[Pixel coordinate grounding data]
Content starts

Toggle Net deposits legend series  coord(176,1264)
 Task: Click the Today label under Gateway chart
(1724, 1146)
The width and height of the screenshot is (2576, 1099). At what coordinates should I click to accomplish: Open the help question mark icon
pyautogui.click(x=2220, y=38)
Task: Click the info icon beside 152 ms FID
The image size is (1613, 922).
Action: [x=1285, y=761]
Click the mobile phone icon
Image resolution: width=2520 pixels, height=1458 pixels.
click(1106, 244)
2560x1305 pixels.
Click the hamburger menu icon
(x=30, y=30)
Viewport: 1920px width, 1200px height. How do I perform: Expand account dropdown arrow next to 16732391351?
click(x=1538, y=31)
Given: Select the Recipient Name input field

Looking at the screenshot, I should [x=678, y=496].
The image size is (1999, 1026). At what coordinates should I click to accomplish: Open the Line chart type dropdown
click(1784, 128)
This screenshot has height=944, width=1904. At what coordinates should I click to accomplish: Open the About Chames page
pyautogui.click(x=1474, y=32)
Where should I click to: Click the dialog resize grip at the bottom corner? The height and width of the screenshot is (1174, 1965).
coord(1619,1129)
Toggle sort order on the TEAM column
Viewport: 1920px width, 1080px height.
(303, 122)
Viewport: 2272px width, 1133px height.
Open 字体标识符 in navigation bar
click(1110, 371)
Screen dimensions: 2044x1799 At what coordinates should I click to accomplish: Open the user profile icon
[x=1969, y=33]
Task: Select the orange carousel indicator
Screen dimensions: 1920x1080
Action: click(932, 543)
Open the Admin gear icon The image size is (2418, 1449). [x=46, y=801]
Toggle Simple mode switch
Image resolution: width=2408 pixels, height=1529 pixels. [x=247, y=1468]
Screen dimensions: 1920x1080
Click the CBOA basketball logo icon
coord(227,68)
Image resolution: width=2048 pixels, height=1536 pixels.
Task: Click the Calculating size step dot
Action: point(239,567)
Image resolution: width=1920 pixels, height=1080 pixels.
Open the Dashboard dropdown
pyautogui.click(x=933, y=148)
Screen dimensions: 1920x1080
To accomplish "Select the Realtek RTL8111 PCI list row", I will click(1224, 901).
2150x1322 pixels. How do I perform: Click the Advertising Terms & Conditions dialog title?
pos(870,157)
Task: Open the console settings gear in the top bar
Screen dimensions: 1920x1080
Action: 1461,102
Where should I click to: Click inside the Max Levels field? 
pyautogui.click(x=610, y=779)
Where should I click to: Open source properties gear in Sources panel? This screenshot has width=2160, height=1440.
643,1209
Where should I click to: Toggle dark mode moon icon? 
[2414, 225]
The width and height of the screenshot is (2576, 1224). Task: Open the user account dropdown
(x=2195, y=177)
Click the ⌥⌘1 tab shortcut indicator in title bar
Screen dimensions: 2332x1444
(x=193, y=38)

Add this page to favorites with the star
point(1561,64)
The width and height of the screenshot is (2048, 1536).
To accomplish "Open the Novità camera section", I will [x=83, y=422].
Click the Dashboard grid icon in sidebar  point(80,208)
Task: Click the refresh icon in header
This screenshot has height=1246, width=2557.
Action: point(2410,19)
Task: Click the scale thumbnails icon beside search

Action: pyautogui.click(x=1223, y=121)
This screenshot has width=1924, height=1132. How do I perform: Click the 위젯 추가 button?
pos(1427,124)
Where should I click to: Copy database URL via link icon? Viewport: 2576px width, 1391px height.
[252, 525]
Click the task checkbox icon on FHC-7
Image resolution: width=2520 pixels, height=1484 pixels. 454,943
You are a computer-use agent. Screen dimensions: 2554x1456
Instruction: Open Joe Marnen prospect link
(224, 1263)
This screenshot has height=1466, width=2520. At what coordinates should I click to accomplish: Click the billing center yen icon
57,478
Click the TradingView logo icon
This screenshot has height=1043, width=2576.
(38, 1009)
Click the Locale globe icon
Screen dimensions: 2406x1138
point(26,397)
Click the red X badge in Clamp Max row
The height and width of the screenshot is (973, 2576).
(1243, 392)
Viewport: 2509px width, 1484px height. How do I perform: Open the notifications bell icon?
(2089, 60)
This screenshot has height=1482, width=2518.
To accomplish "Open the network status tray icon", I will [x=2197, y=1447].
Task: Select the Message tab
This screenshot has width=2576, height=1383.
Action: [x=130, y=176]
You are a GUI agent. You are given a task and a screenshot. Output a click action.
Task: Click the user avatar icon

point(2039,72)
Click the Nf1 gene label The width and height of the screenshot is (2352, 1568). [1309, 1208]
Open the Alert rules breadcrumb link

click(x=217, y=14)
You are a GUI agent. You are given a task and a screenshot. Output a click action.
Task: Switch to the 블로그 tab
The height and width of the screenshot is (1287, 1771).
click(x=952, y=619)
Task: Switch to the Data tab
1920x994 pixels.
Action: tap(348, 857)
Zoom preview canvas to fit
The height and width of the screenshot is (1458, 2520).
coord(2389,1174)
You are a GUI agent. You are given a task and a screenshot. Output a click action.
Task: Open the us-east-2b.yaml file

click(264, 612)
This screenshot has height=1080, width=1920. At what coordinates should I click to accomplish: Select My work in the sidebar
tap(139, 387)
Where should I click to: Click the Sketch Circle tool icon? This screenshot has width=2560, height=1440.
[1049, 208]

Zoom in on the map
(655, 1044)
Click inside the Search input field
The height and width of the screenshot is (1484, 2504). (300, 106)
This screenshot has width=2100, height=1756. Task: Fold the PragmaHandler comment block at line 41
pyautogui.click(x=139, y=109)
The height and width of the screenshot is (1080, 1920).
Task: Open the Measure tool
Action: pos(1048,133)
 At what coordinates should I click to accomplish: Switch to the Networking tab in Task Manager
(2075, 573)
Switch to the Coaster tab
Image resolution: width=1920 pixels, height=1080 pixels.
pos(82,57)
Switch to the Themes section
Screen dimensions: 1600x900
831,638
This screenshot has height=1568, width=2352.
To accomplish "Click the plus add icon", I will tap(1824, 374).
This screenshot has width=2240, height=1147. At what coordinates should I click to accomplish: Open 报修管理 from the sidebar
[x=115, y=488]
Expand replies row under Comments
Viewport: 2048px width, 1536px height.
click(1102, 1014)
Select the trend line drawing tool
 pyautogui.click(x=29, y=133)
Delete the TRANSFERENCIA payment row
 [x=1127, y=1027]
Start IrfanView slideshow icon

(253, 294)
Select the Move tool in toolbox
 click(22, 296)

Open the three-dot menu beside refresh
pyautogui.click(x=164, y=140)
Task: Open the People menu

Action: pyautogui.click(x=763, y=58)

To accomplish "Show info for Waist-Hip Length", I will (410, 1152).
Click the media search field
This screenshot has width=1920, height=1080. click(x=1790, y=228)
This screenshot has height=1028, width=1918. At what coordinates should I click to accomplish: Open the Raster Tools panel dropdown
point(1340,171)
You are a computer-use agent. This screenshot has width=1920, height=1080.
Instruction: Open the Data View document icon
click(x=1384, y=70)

Content ends

Aim of the task: Return the records exactly, character for character.

Answer box:
Toggle Net deposits legend series  coord(176,1264)
 Task: Click the Today label under Gateway chart
(1724, 1146)
The width and height of the screenshot is (2576, 1099). At what coordinates should I click to accomplish: Open the help question mark icon
pyautogui.click(x=2220, y=38)
Task: Click the info icon beside 152 ms FID
The image size is (1613, 922).
Action: [x=1285, y=761]
Click the mobile phone icon
Image resolution: width=2520 pixels, height=1458 pixels.
click(1106, 244)
2560x1305 pixels.
Click the hamburger menu icon
(x=30, y=30)
Viewport: 1920px width, 1200px height. How do I perform: Expand account dropdown arrow next to 16732391351?
click(x=1538, y=31)
Given: Select the Recipient Name input field

Looking at the screenshot, I should [x=678, y=496].
The image size is (1999, 1026). At what coordinates should I click to accomplish: Open the Line chart type dropdown
click(1784, 128)
This screenshot has height=944, width=1904. At what coordinates should I click to accomplish: Open the About Chames page
pyautogui.click(x=1474, y=32)
Where should I click to: Click the dialog resize grip at the bottom corner? The height and width of the screenshot is (1174, 1965).
coord(1619,1129)
Toggle sort order on the TEAM column
Viewport: 1920px width, 1080px height.
(303, 122)
Viewport: 2272px width, 1133px height.
Open 字体标识符 in navigation bar
click(1110, 371)
Screen dimensions: 2044x1799 At what coordinates should I click to accomplish: Open the user profile icon
[x=1969, y=33]
Task: Select the orange carousel indicator
Screen dimensions: 1920x1080
Action: click(932, 543)
Open the Admin gear icon The image size is (2418, 1449). [x=46, y=801]
Toggle Simple mode switch
Image resolution: width=2408 pixels, height=1529 pixels. [x=247, y=1468]
Screen dimensions: 1920x1080
Click the CBOA basketball logo icon
coord(227,68)
Image resolution: width=2048 pixels, height=1536 pixels.
Task: Click the Calculating size step dot
Action: point(239,567)
Image resolution: width=1920 pixels, height=1080 pixels.
Open the Dashboard dropdown
pyautogui.click(x=933, y=148)
Screen dimensions: 1920x1080
To accomplish "Select the Realtek RTL8111 PCI list row", I will click(1224, 901).
2150x1322 pixels. How do I perform: Click the Advertising Terms & Conditions dialog title?
pos(870,157)
Task: Open the console settings gear in the top bar
Screen dimensions: 1920x1080
Action: 1461,102
Where should I click to: Click inside the Max Levels field? 
pyautogui.click(x=610, y=779)
Where should I click to: Open source properties gear in Sources panel? This screenshot has width=2160, height=1440.
643,1209
Where should I click to: Toggle dark mode moon icon? 
[2414, 225]
The width and height of the screenshot is (2576, 1224). Task: Open the user account dropdown
(x=2195, y=177)
Click the ⌥⌘1 tab shortcut indicator in title bar
Screen dimensions: 2332x1444
(x=193, y=38)

Add this page to favorites with the star
point(1561,64)
The width and height of the screenshot is (2048, 1536).
To accomplish "Open the Novità camera section", I will [x=83, y=422].
Click the Dashboard grid icon in sidebar  point(80,208)
Task: Click the refresh icon in header
This screenshot has height=1246, width=2557.
Action: point(2410,19)
Task: Click the scale thumbnails icon beside search

Action: pyautogui.click(x=1223, y=121)
This screenshot has width=1924, height=1132. How do I perform: Click the 위젯 추가 button?
pos(1427,124)
Where should I click to: Copy database URL via link icon? Viewport: 2576px width, 1391px height.
[252, 525]
Click the task checkbox icon on FHC-7
Image resolution: width=2520 pixels, height=1484 pixels. 454,943
You are a computer-use agent. Screen dimensions: 2554x1456
Instruction: Open Joe Marnen prospect link
(224, 1263)
This screenshot has height=1466, width=2520. At what coordinates should I click to accomplish: Click the billing center yen icon
57,478
Click the TradingView logo icon
This screenshot has height=1043, width=2576.
(38, 1009)
Click the Locale globe icon
Screen dimensions: 2406x1138
point(26,397)
Click the red X badge in Clamp Max row
The height and width of the screenshot is (973, 2576).
(1243, 392)
Viewport: 2509px width, 1484px height. How do I perform: Open the notifications bell icon?
(2089, 60)
This screenshot has height=1482, width=2518.
To accomplish "Open the network status tray icon", I will [x=2197, y=1447].
Task: Select the Message tab
This screenshot has width=2576, height=1383.
Action: [x=130, y=176]
You are a GUI agent. You are given a task and a screenshot. Output a click action.
Task: Click the user avatar icon

point(2039,72)
Click the Nf1 gene label The width and height of the screenshot is (2352, 1568). [1309, 1208]
Open the Alert rules breadcrumb link

click(x=217, y=14)
You are a GUI agent. You are given a task and a screenshot. Output a click action.
Task: Switch to the 블로그 tab
The height and width of the screenshot is (1287, 1771).
click(x=952, y=619)
Task: Switch to the Data tab
1920x994 pixels.
Action: tap(348, 857)
Zoom preview canvas to fit
The height and width of the screenshot is (1458, 2520).
coord(2389,1174)
You are a GUI agent. You are given a task and a screenshot. Output a click action.
Task: Open the us-east-2b.yaml file

click(264, 612)
This screenshot has height=1080, width=1920. At what coordinates should I click to accomplish: Select My work in the sidebar
tap(139, 387)
Where should I click to: Click the Sketch Circle tool icon? This screenshot has width=2560, height=1440.
[1049, 208]

Zoom in on the map
(655, 1044)
Click inside the Search input field
The height and width of the screenshot is (1484, 2504). (300, 106)
This screenshot has width=2100, height=1756. Task: Fold the PragmaHandler comment block at line 41
pyautogui.click(x=139, y=109)
The height and width of the screenshot is (1080, 1920).
Task: Open the Measure tool
Action: pos(1048,133)
 At what coordinates should I click to accomplish: Switch to the Networking tab in Task Manager
(2075, 573)
Switch to the Coaster tab
Image resolution: width=1920 pixels, height=1080 pixels.
pos(82,57)
Switch to the Themes section
Screen dimensions: 1600x900
831,638
This screenshot has height=1568, width=2352.
To accomplish "Click the plus add icon", I will tap(1824, 374).
This screenshot has width=2240, height=1147. At what coordinates should I click to accomplish: Open 报修管理 from the sidebar
[x=115, y=488]
Expand replies row under Comments
Viewport: 2048px width, 1536px height.
click(1102, 1014)
Select the trend line drawing tool
 pyautogui.click(x=29, y=133)
Delete the TRANSFERENCIA payment row
 [x=1127, y=1027]
Start IrfanView slideshow icon

(253, 294)
Select the Move tool in toolbox
 click(22, 296)

Open the three-dot menu beside refresh
pyautogui.click(x=164, y=140)
Task: Open the People menu

Action: pyautogui.click(x=763, y=58)

To accomplish "Show info for Waist-Hip Length", I will (410, 1152).
Click the media search field
This screenshot has width=1920, height=1080. click(x=1790, y=228)
This screenshot has height=1028, width=1918. At what coordinates should I click to accomplish: Open the Raster Tools panel dropdown
point(1340,171)
You are a computer-use agent. This screenshot has width=1920, height=1080.
Instruction: Open the Data View document icon
click(x=1384, y=70)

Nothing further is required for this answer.